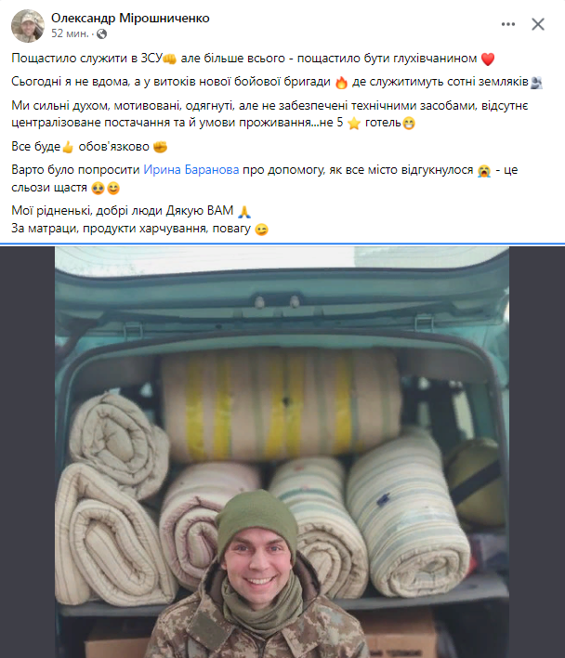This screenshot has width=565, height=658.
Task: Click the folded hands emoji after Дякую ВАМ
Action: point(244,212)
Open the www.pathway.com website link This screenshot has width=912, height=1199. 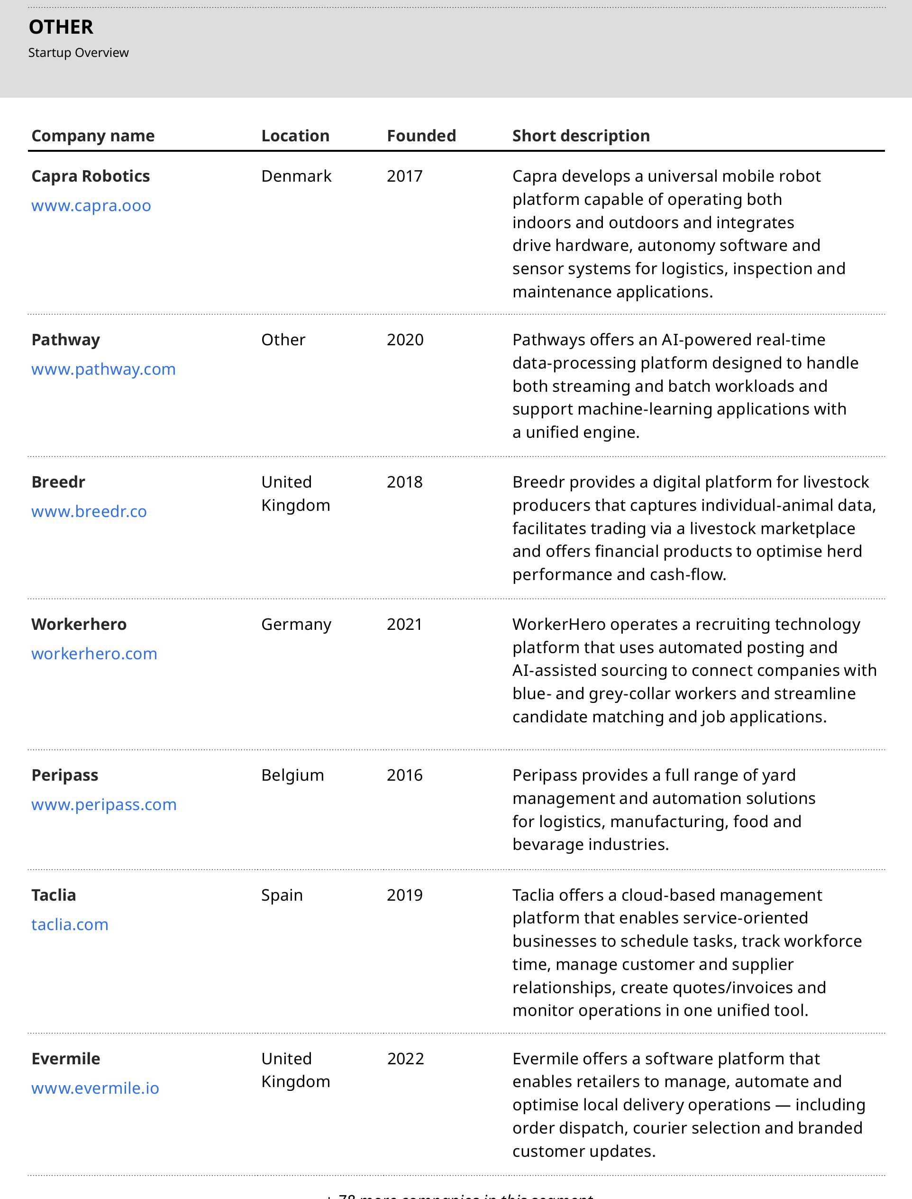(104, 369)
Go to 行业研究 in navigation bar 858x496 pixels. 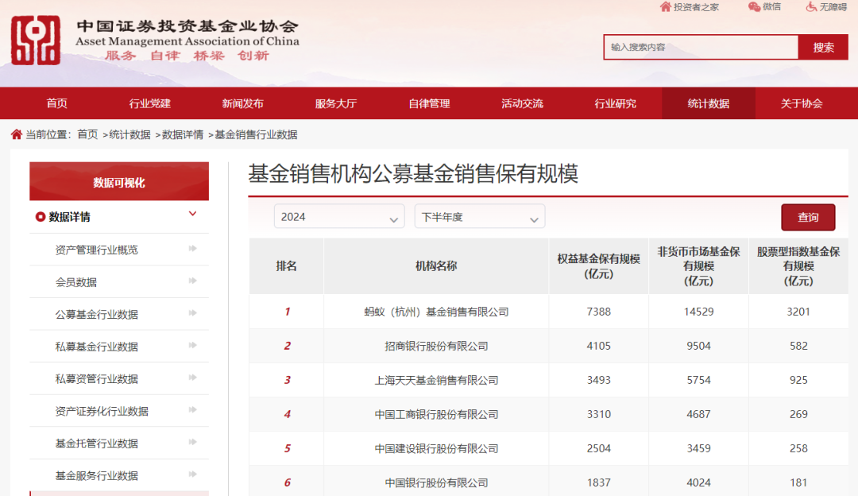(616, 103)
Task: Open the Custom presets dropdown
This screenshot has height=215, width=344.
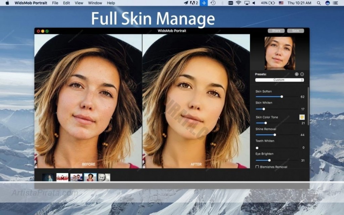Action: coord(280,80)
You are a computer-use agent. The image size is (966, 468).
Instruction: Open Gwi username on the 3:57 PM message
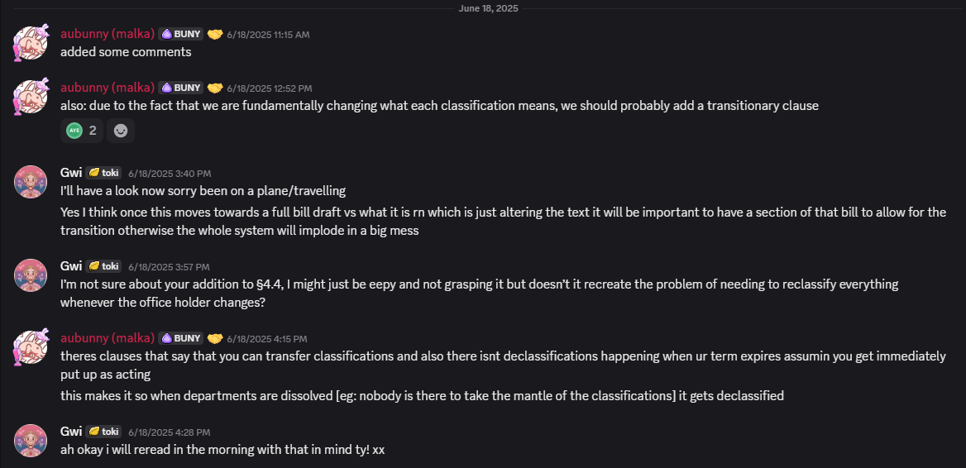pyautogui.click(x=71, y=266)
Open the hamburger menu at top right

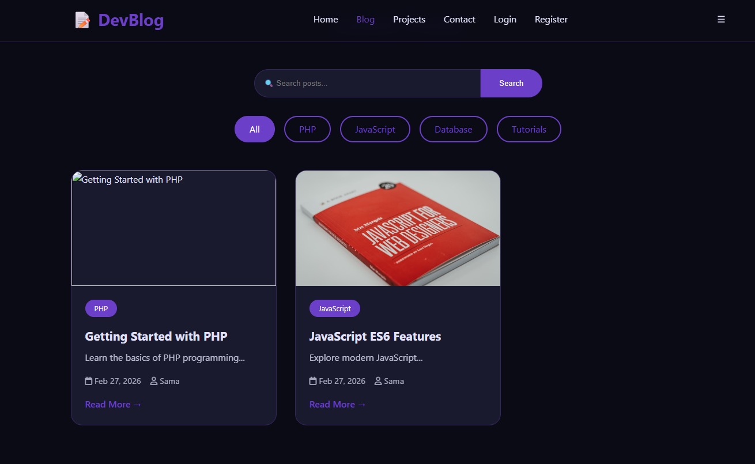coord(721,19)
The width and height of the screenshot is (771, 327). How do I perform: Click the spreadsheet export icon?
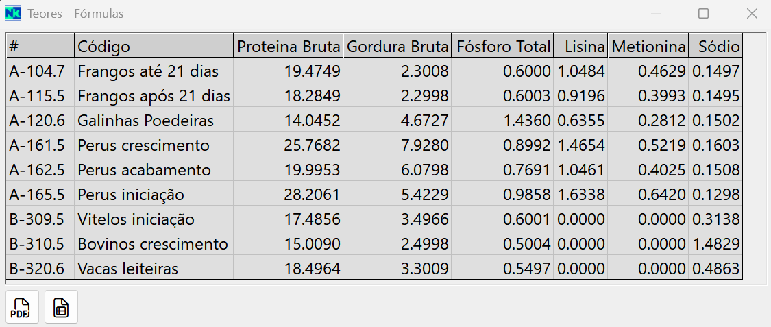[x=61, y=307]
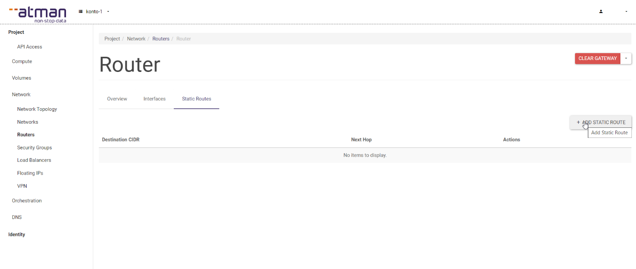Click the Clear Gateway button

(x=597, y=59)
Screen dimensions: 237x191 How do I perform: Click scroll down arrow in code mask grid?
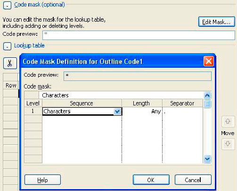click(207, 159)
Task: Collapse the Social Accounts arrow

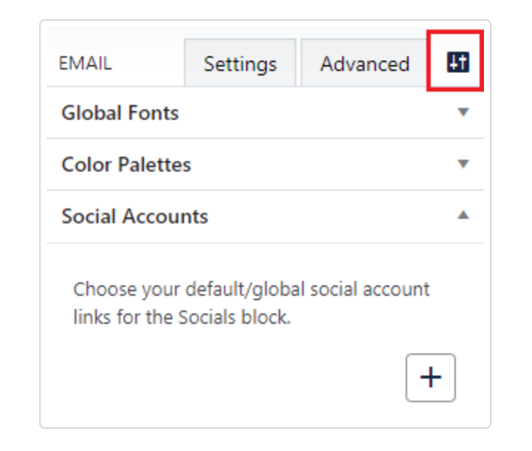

○ ○ ○ ○ ○ ○ ○

### What this task involves:
Exactly as written, reproduce the lines from the one containing "Instruction: Open Gwi" through the last line of the entries above, and leave every picture out.

### Written response:
Instruction: Open Gwi username on the 3:57 PM message
pyautogui.click(x=71, y=266)
Open the hamburger menu at top right

coord(721,19)
The width and height of the screenshot is (771, 327). How do I perform: Click the spreadsheet export icon?
[x=61, y=307]
Click the Clear Gateway button

(x=597, y=59)
Screen dimensions: 237x191 How do I perform: Click scroll down arrow in code mask grid?
click(207, 159)
Task: Collapse the Social Accounts arrow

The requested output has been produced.